- [The problem]:
Give the entries again exactly as they appear, but without the images.

(Stored data entries)
_ _ _ _ _

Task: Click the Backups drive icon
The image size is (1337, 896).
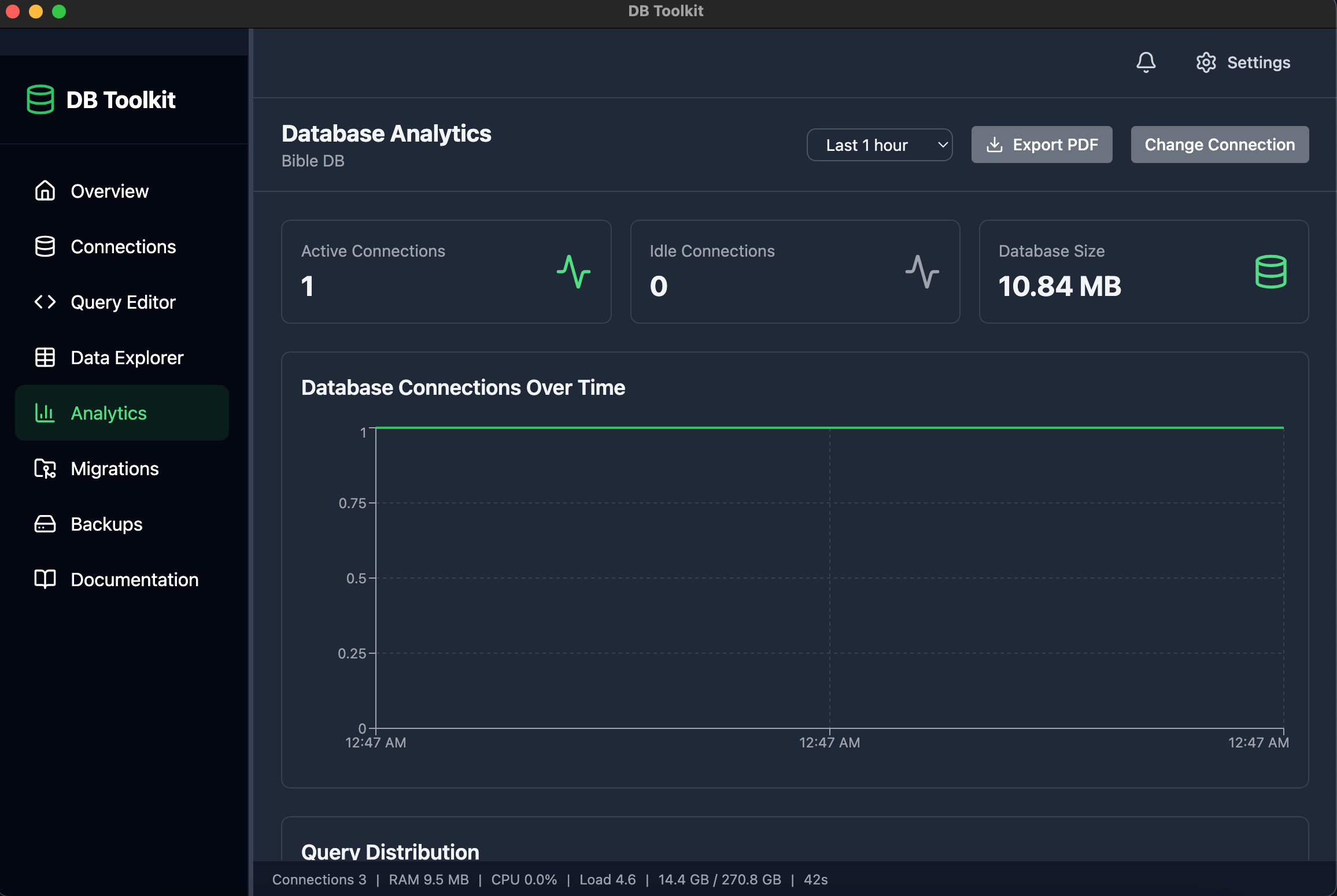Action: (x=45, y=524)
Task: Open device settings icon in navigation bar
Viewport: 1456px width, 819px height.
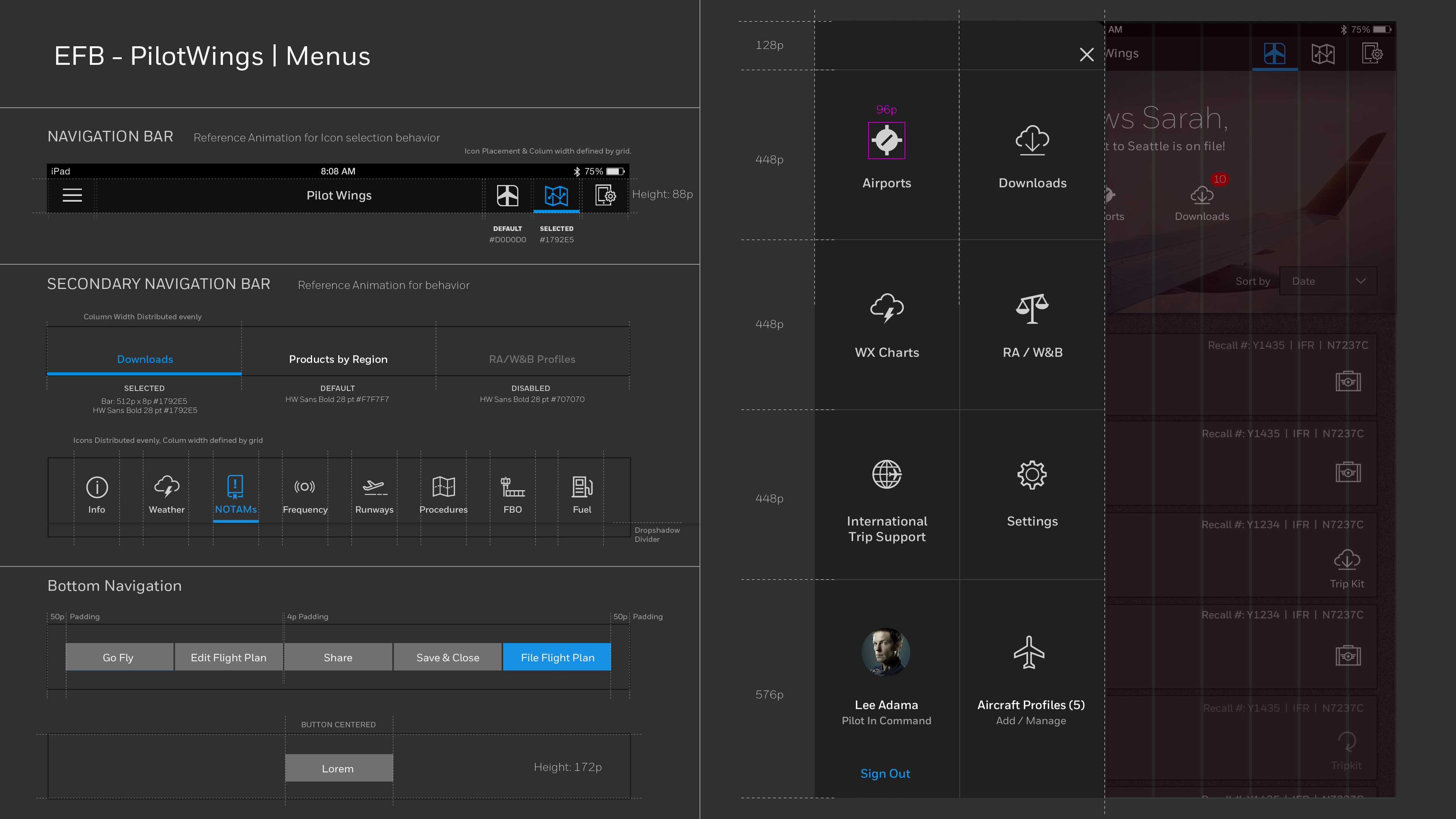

_ _ _ _ _

- [Response to the task]:
Task: Click the Backups drive icon
The image size is (1337, 896).
Action: (x=45, y=524)
Task: Open device settings icon in navigation bar
Viewport: 1456px width, 819px height.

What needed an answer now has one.